To confirm the strength of the proposed file access monitoring function, a script was created for a real IT service status. The file access event script generated approximately 200 file access events per minute. When a file access event occurred, a random time gap was applied. If the proposed file access monitoring function can monitor all file access events generated by the script, then the proposed real-time file access monitoring structure is deemed sufficiently strong. The verification result is presented in

Table 6. File access event occurrence count and monitoring count.

Time	File Access Event Occurrence Count by Script	File Access Monitoring Count by the Proposed Structure
1	310,308	310,308
2	307,293	307,293
3	302,187	302,187

.

Table 6 shows that the file access event count generated by the script is the same as that obtained by file access monitoring. Therefore, the proposed real-time file access monitoring structure is strong enough.

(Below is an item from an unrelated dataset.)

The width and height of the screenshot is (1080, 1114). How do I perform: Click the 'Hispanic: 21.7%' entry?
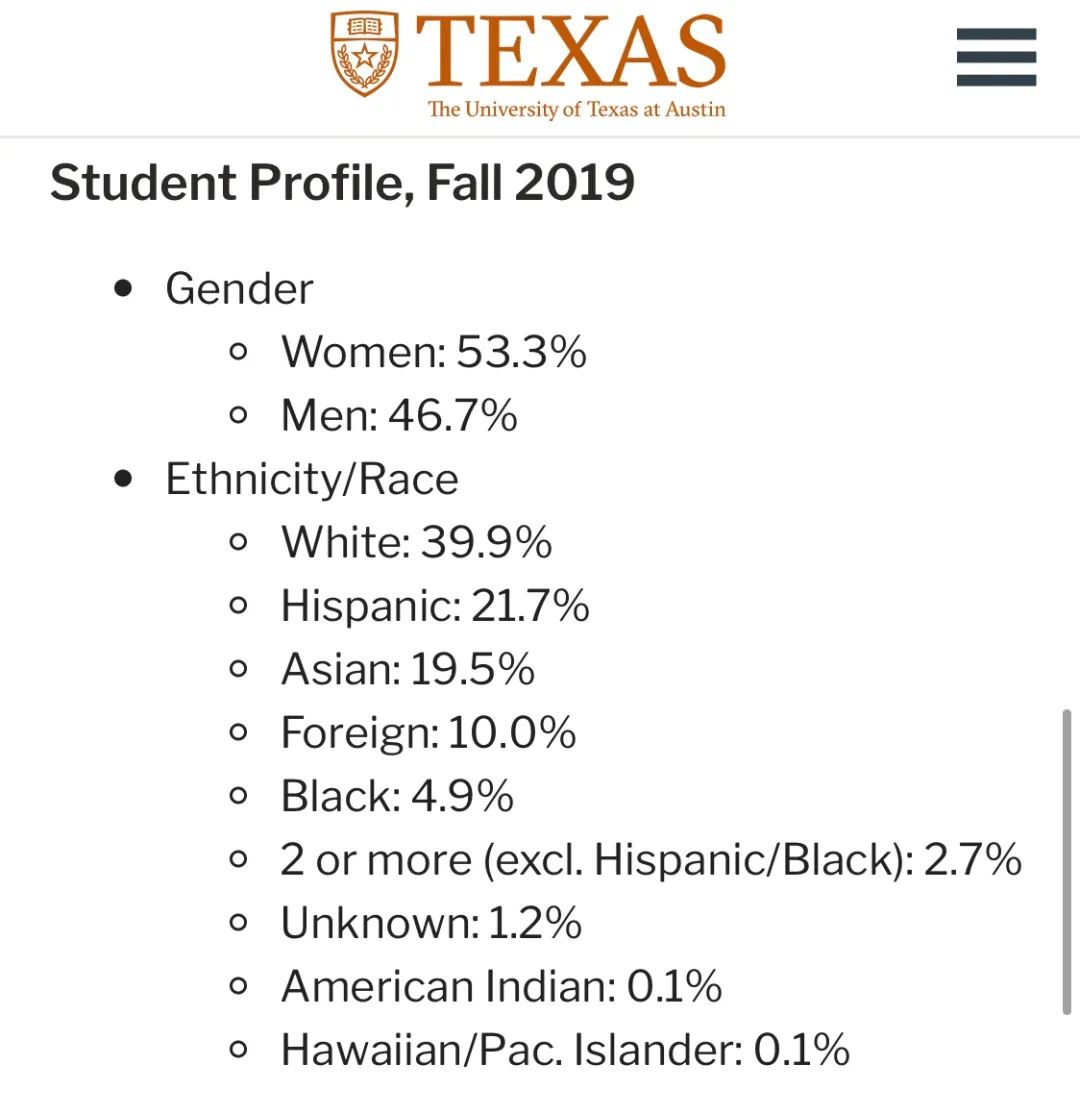[435, 606]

5.3. Performance Verification Analysis

To verify the function of the proposed real-time security file access monitoring structure, both positive and negative functions were verified empirically by implementing a laboratory methodology. The verification confirmed that the proposed real-time security file access monitoring structure monitors all user file access events. The structure proposed in this study notifies the user when he/she accesses a file registered in the monitoring policy. In addition, it was confirmed that the proposed structure does not provide access to files that are different from the file path registered in the monitoring policy. Therefore, it was validated that all monitoring functions of the proposed real-time security file access monitoring structure perform correctly.

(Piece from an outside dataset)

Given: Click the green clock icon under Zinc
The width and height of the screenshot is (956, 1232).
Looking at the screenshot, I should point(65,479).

Further, it was verified that the monitoring function was sufficiently effective through performance measurement results and it required fewer resources for file access monitoring event notifications than SELinux. It was also verified that the proposed structure had little effect on the operation of other applications. Furthermore, enforcement of the monitoring policy proved to be faster than that of SELinux under the same conditions. Thus, the proposed structure was sufficiently strong and guaranteed real-time performance.

6. Conclusions

In recent security environments, malware reinforced through techniques such as cryptography, obfuscation, and cross-platforms can enter the target system through various paths. It is difficult to detect or prevent malware using IPS, IDS, or antivirus in enterprise environments. Thus, the next best option is that the security manager applies the post-response via real-time file access monitoring to reduce the damage caused by malware. However, the current OS does not provide a real-time file access monitoring function for an application service manager or data owner to detect unauthorized modifications and leakages in important files.

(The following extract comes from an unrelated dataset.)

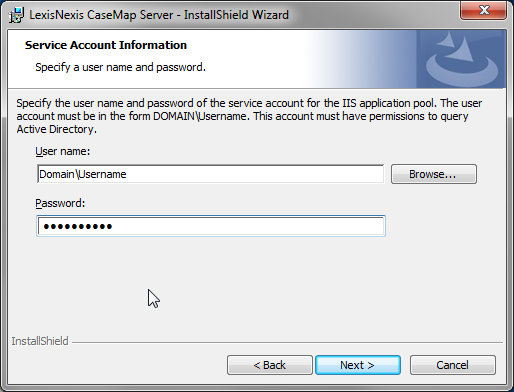Click the InstallShield brand text
This screenshot has width=514, height=392.
(40, 341)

In this paper, a structure was proposed, from the perspective of post-response, to monitor file access in real time. Because the proposed structure enforces a monitoring policy in the kernel, the user cannot bypass the monitoring function. The performance of the proposed real-time file access structure was verified, confirming that target file access-monitoring was correctly provided. The result of the performance verification confirmed that fewer system resources than that in SELinux were utilized and monitoring of the policy enforcement time was sufficiently fast and strong to provide file access monitoring in a real IT service environment.

If the proposed monitoring structure was applied to the enterprise environment, the security manager is able to identify users who access files or directories containing important information on services. Alternatively, because it is possible to check for malware accessing important files, the damage caused by security accidents will be reduced. However, because this study focused only on monitoring files as targets, it is extremely difficult to detect malware that selects other targets as victims, such as application processes and devices. Therefore, we plan to conduct further studies to monitor these additional factors.